- **Aim**:
Reproduce, word for word, the part of the pull request comment that opens with the words containing "1. Could you" and closes with "can do that?".

- **Page**:

::::::::

You are right that this can be an issue, as said even in the original post of the PR that introduced it (#297). However, a bit further down in that thread I do make some analysis (#297 (comment)) which concludes that there are some combinations that trigger it, although not many, and that they might have to be changed to increase the chances - which we never did I believe. However a user is free to modify the tuner files manually of course.

Regarding the PR itself, apart from my earlier comment (to see if shuffling here is always a good idea), I have 3 more comments before we can merge this in:

  1. Could you add a short statement about this to the Changelog file such that it is incorporated in the release notes of the next version? Thanks!
  2. Could you also test performance on at least one other AMD Navi GPU if you have access to it? Or perhaps someone else can do that?
  3. Could you also run the CLBlast XGEMM tests on your GPU with your changes and with the new best tuning parameters?

::::::::

Item position entries
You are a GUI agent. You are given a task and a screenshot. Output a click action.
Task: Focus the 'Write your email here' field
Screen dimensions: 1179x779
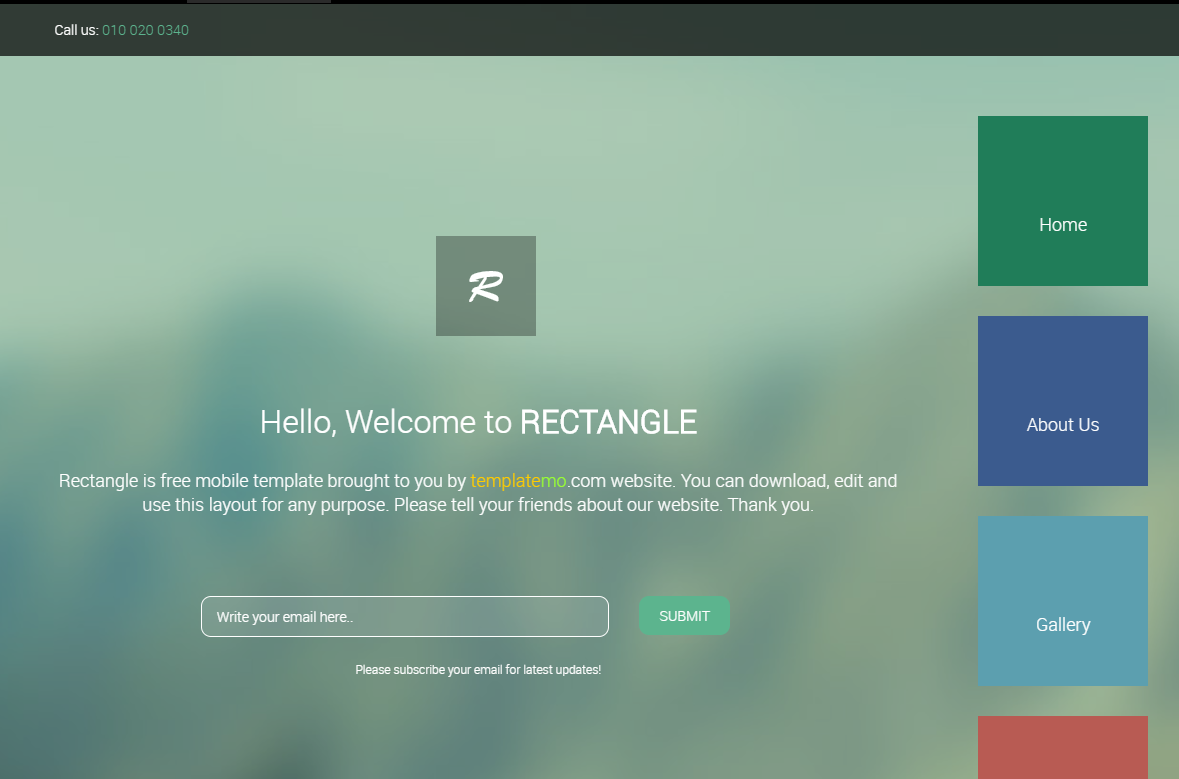[x=404, y=616]
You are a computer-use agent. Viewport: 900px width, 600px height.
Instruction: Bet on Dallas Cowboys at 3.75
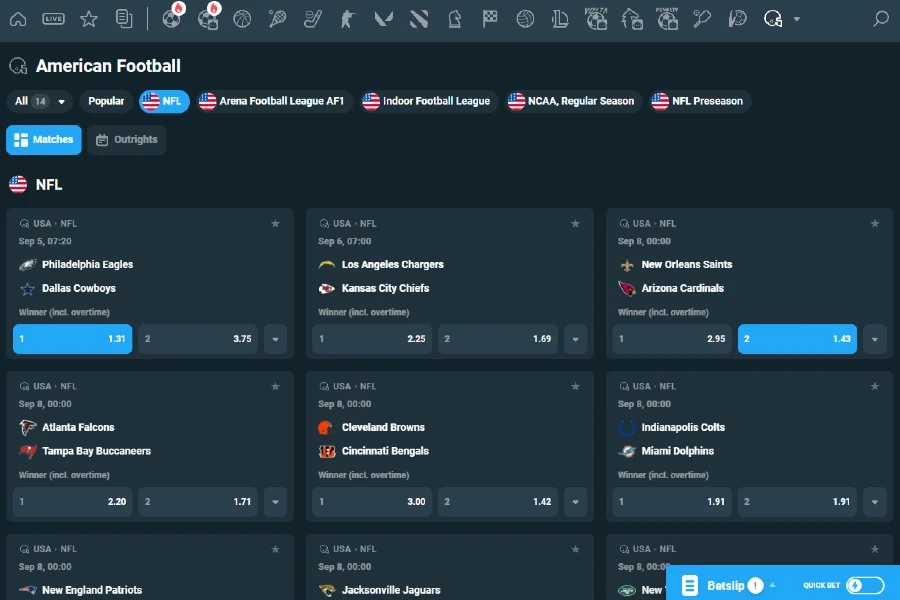(197, 339)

::::::::

- **Finished task**:
1. Could you add a short statement about this to the Changelog file such that it is incorporated in the release notes of the next version? Thanks!
  2. Could you also test performance on at least one other AMD Navi GPU if you have access to it? Or perhaps someone else can do that?